▸ REQUIREMENT: What follows is a set of records; restate each one word for word and drop the pictures.

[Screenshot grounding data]
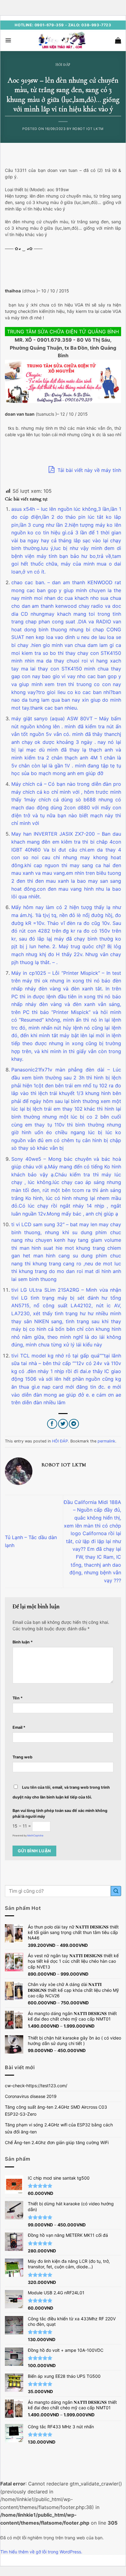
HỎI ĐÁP (63, 65)
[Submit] (116, 1891)
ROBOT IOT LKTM (88, 129)
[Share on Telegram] (74, 1424)
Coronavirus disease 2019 (31, 2096)
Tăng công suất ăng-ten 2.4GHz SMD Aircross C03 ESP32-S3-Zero (56, 2110)
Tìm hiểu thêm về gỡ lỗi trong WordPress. (41, 2551)
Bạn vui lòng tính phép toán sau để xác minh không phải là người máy (60, 1813)
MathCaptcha (35, 1835)
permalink (106, 1441)
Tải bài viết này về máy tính (88, 470)
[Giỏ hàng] (118, 40)
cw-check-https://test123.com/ (36, 2085)
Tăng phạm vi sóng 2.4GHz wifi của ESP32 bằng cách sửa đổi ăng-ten (59, 2128)
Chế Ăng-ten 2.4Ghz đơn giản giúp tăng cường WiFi (57, 2142)
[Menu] (8, 40)
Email (19, 1727)
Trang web (22, 1757)
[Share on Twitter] (63, 1424)
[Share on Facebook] (52, 1424)
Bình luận (23, 1642)
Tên (18, 1698)
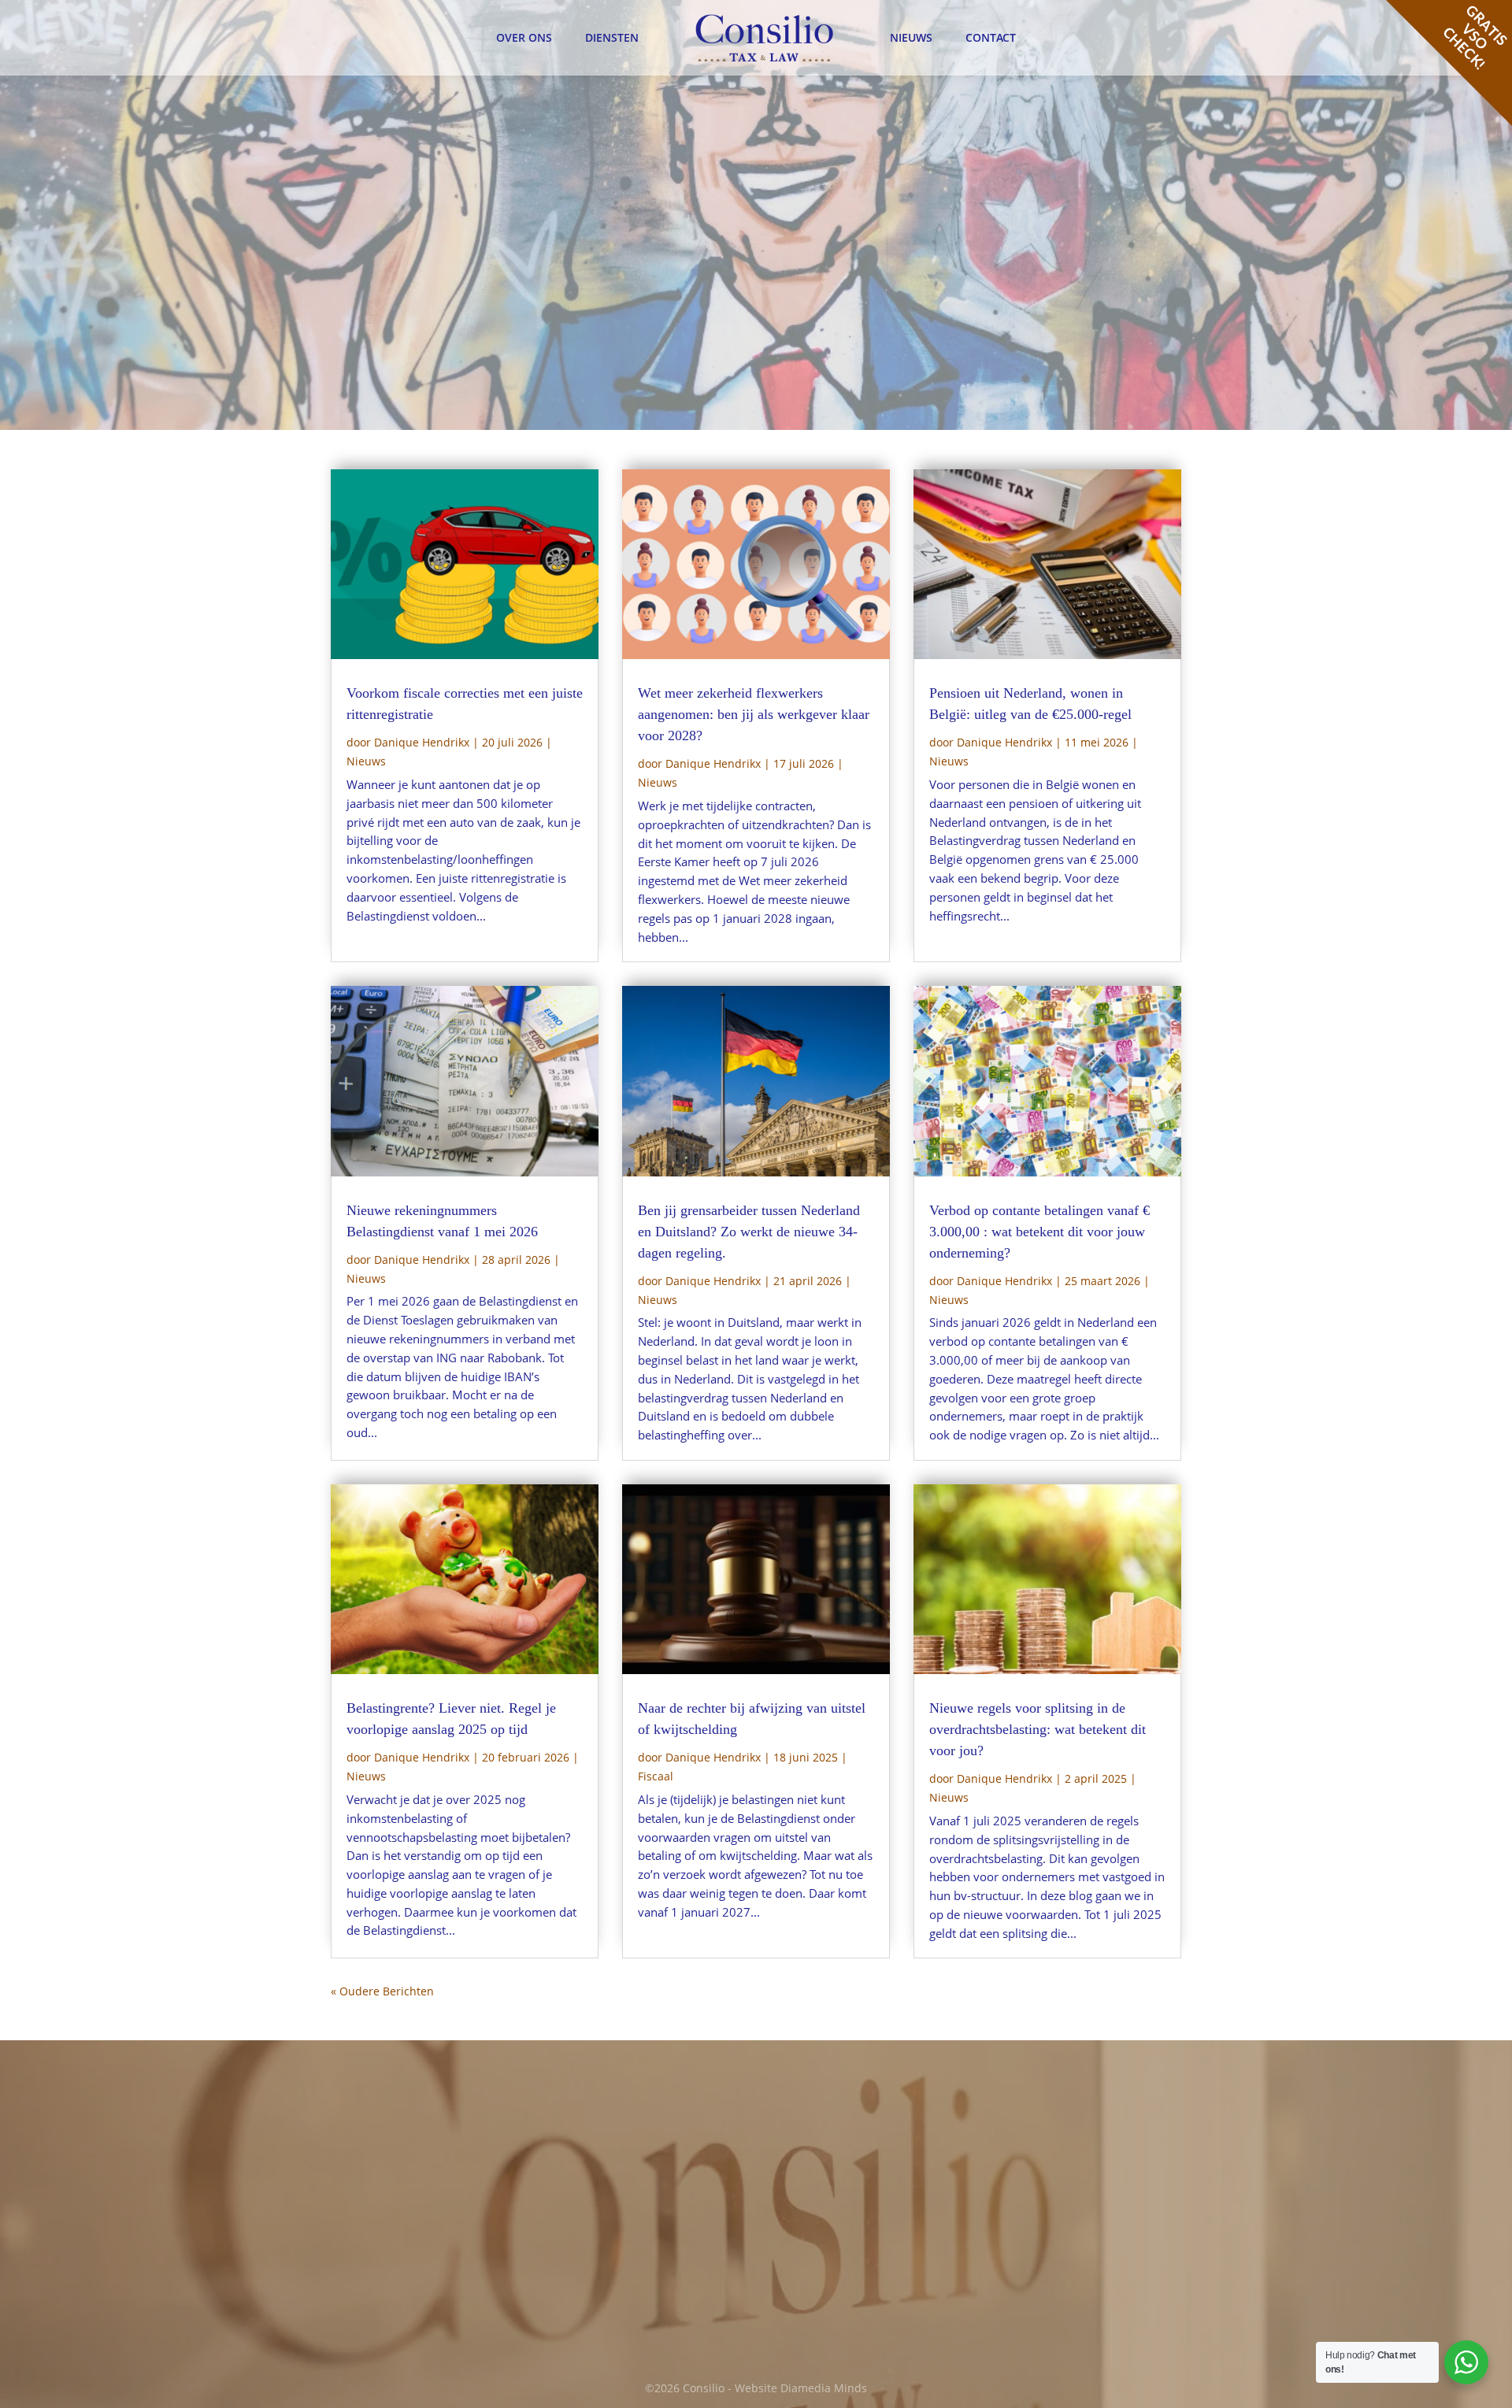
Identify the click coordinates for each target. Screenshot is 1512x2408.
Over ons (524, 37)
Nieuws (911, 37)
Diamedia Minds (823, 2387)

▸ RESULT OF THIS EXERCISE:
HỎI ĐÁP (63, 65)
[Submit] (116, 1891)
ROBOT IOT LKTM (88, 129)
[Share on Telegram] (74, 1424)
Coronavirus disease 2019 (31, 2096)
Tăng công suất ăng-ten 2.4GHz SMD Aircross C03 ESP32-S3-Zero (56, 2110)
Tìm hiểu thêm về gỡ lỗi trong WordPress. (41, 2551)
Bạn vui lòng tính phép toán sau để xác minh không phải là người máy (60, 1813)
MathCaptcha (35, 1835)
permalink (106, 1441)
Tải bài viết này về máy tính (88, 470)
[Giỏ hàng] (118, 40)
cw-check-https://test123.com/ (36, 2085)
Tăng phạm vi sóng 2.4GHz wifi của ESP32 bằng cách sửa đổi ăng-ten (59, 2128)
Chế Ăng-ten 2.4Ghz đơn giản giúp tăng cường WiFi (57, 2142)
[Menu] (8, 40)
Email (19, 1727)
Trang web (22, 1757)
[Share on Twitter] (63, 1424)
[Share on Facebook] (52, 1424)
Bình luận (23, 1642)
Tên (18, 1698)
Identify the click coordinates for each target. Screenshot is 1512x2408.
Over ons (524, 37)
Nieuws (911, 37)
Diamedia Minds (823, 2387)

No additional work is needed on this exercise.